About the Work
Heinrich Hoerle, who died at an early age, was one of the Cologne Progressives, a group of artists who turned against bourgeois-capitalist society in the 1920s and early 1930s, but also distanced themselves from the social criticism of New Objectivity. Its founding members – Heinrich Hoerle, Franz Wilhelm Seiwert, and Gerd Arntz – wanted to change society and therefore opted for a reduced, clear language of form which, in its simplicity and unambiguity, was intended to be generally understandable.

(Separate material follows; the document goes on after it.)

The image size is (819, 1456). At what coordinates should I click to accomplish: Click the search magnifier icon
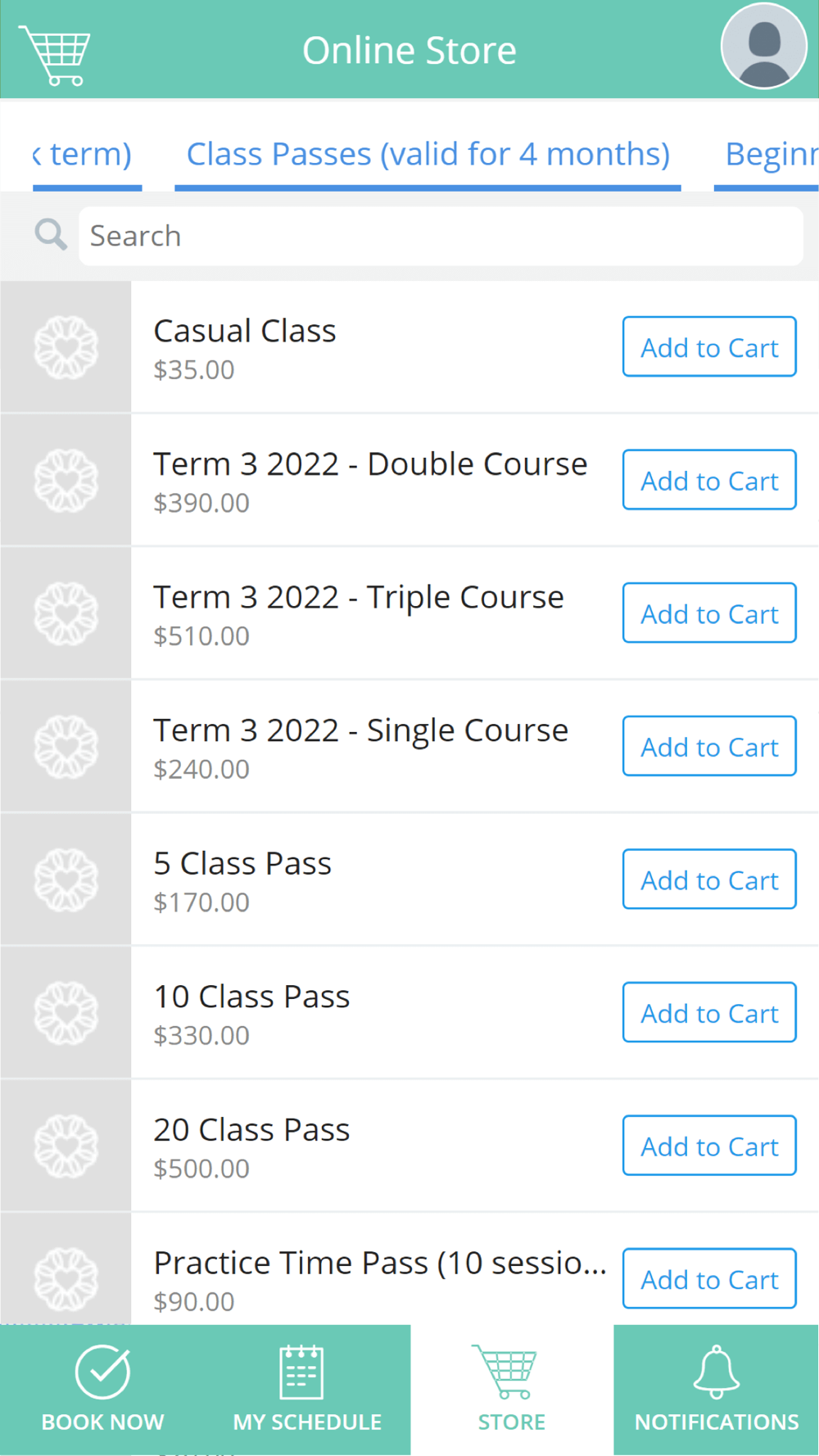pyautogui.click(x=51, y=235)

The drawing “Vordermann” (literally, the man or person in front) by Heinrich Hoerle is also based on this principle. We see the brightly coloured back of the head of a male figure, the titular “man in front”. Hoerle rendered him as a type-like abbreviation and geometric abstraction – broken down into luminous colour surfaces, just as the composition as a whole, including the landscape with trees in the background, is composed of individual colourful segments of form that are colour-coordinated and richly structured. Hoerle, who, as a self-taught artist, demonstrated a great passion for experimentation throughout his life, discovered wax crayons for himself around 1931/32, which he applied in some segments in long, drawn-out lines, in others with dashed, then again in circular movements, and into the layers of which he scratched in various ways in order to expose the colour tones or the paper underneath. All this lends the drawing, which is, in principle, so strictly constructed, a surprisingly haptic and, above all, lively effect – despite its primarily surface-bound nature. In his own unique way, Hoerle incorporated influences from Pittura Metafisica, Cubism, and Constructivism.